Meyer J. affirmed that Bentham’s compensation should be pre-approved at 10% with reserve. He distinguished Houle from another case where the full funding fee was approved at the outset of the case on the basis that litigation financiers have never funded plaintiff counsels’ fees in return for an uncapped percentage return to the tune of ~20-25%. Moreover, courts must await the outcome to assess the reasonableness of lawyer fees. The same rationale applies to levies for loans used to fund legal fees.
Myers J. characterized the concern regarding the terms of the agreement “not just for the immediate parties but for some 8,000 absent parties whose interest are at play.” As such, he approved Perell J.’s decision to (1) strike clauses allowing Bentham to withdraw from its funding obligation on its own assessment and (2) add court approval as a pre-condition to Bentham’s withdrawal to guard against the “champertous fear of officious intermeddling”.
Concomitantly, these additional terms increase the complexity of litigation funders’ decision to lend by compounding the uncertainty of estimating litigation funding returns when financing counsel fees.
Houle already distinguished in non-class action matters
While Houle might leave litigation financiers guessing as to what courts might decide is a reasonable return on their capital at risk, a competing line of jurisprudence regarding the funding of counsel fees began in Quebec in early 2018.
In a CCAA proceeding, the Quebec Superior Court in 9354-9186 Quebec Inc. (Bluberi Gaming Technologies Inc.) v. Ernst & Young Inc., 2018 QCCS 1040, rejected the thrust of Perell J.’s decision in Houle. Michaud J. approved a litigation financing similar to the arrangement in Houle whereby Bentham paid a portion of the plaintiff counsel’s hourly rates, in addition to disbursements and adverse costs.
The Houle and Blueberi decisions considered similar clauses in a Bentham agreement. While Perell J. found that some clauses were too broad, Michaud J. saw no issue. Michaud J. began by distinguishing Bluberi from Houle on the basis that it “was rendered in the context of a class action where the motivation and ability of the plaintiff to pursue the litigation are important.” In CCAA proceedings, Michaud J. opined that “the objectives are different.”

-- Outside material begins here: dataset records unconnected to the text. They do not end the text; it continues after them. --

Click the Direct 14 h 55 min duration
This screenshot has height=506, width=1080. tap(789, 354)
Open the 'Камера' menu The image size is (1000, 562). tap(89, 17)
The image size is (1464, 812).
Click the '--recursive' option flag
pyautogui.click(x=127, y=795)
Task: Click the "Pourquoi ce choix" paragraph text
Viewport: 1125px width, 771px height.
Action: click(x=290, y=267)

Michaud J. then found that Bentham’s termination clause – also at issue in Houle – was reasonable in the context of CCAA proceedings:
“Taking into consideration the amount of time and money Bentham has invested so far […], it is obvious that Bentham has no intention of terminating the LFA unless it perceives that it would not gain from it.”
In a further divergence from his ONSC colleagues, Michaud J. found that the decision as a “whole” did not “allow Bentham to exert undue influence in the litigation”.
Effect of Houle’s appeal may ripple across non-class action proceedings
An intervener in Houle’s appeal requested that the Court circumscribe its reasons to class proceedings. The Court refused to grant the intervener’s request. Myers J. explained that it was not for him to determine “how other courts might use this decision if it is ever argued before them by counsel.” If the funding parameters in Houle applied to the litigation of private entities in Ontario, then the complexity and cost of financing litigation agreements for non-class proceedings would likely increase commensurably.
 Mr. Zarnett makes the same argument in Houle’s Appeal at para 47. Myers J. expressly rejects it.